TTS toolkit built on Kokoro-82M with librosa audio enhancement, MCP server for Claude/Cursor, CLI & Python API. Free & open-source for YouTube creators.

Installation
Run this command in your terminal to add the MCP server to Claude Code.
Run in terminal:
Command
claude mcp add --transport stdio aparsoft-kokoro-mcp-server python -m aparsoft_tts.mcp_server \
  --env MCP_HOST="0.0.0.0" \
  --env MCP_PORT="5000" \
  --env LOG_LEVEL="INFO"

How to use

Kokoro MCP SERVER provides an MCP (Model Context Protocol) integration for the Kokoro-82M based TTS toolkit. This server enables voice generation requests to be issued from external MCP-enabled tools (such as Claude Desktop, Cursor, or other AI agents) without leaving your editor or UI. The MCP server runs the core TTS engine, handles context management, and returns generated audio aligned to the requested text chunks. You can use the MCP flow to generate voiceovers inline within your AI-assisted workflows or batch processes. The server exposes an endpoint that external tools can call to request synthesis using a specified voice, text, and optional processing settings. In addition to MCP, the project also offers a CLI and a Streamlit web UI for standalone usage, making it easy to test and validate TTS outputs before integrating with MCP.
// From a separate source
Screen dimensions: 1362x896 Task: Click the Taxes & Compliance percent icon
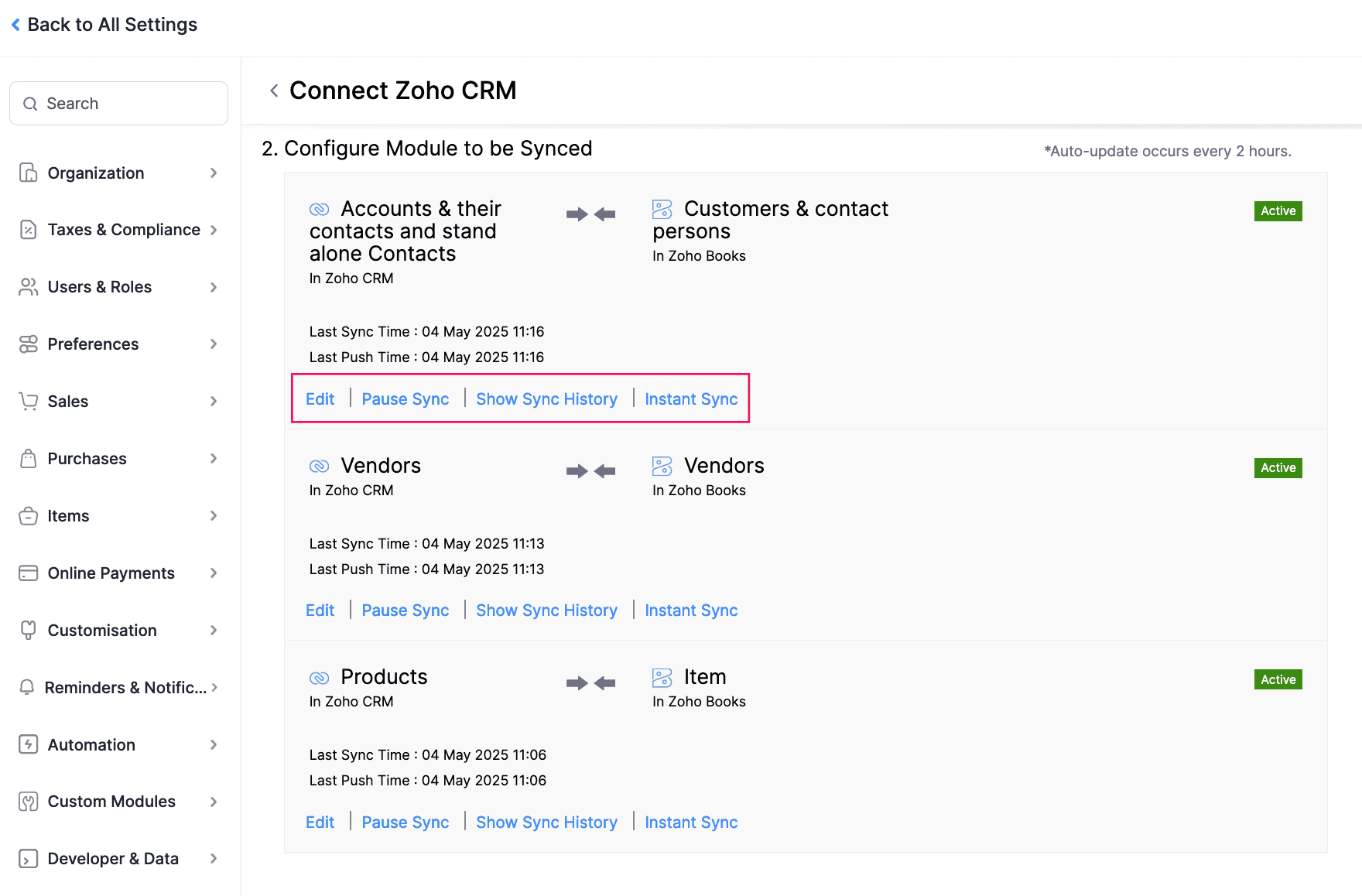(29, 230)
To use MCP, start the Kokoro MCP SERVER, then issue generate requests from your MCP-enabled editor or agent. For Claude Desktop or Cursor, you can trigger an in-context voice generation like: “Generate voiceover for this section using am_michael voice.” The server will return the generated audio data or a path to the saved audio file depending on your integration. The system supports batch processing, script processing, and multiple voices, enabling teams to standardize voice assets across tools. If you also enable the optional Streamlit UI, you can visually configure voices, processing options, and monitor analytics while developing MCP integrations.

How to install

Prerequisites:

  • Python 3.10+ installed on the host
  • Git (optional, for cloning)
  • System dependencies for TTS: espeak-ng, ffmpeg, and related audio libraries as documented (Ubuntu/Debian/macOS/Windows guidance in README)

Installation steps:

  1. Set up a Python virtual environment (recommended): python -m venv venv source venv/bin/activate # Windows: venv\Scripts\activate

  2. Install the package in editable mode with all features (complete set including MCP server and UI): pip install -e ".[complete]"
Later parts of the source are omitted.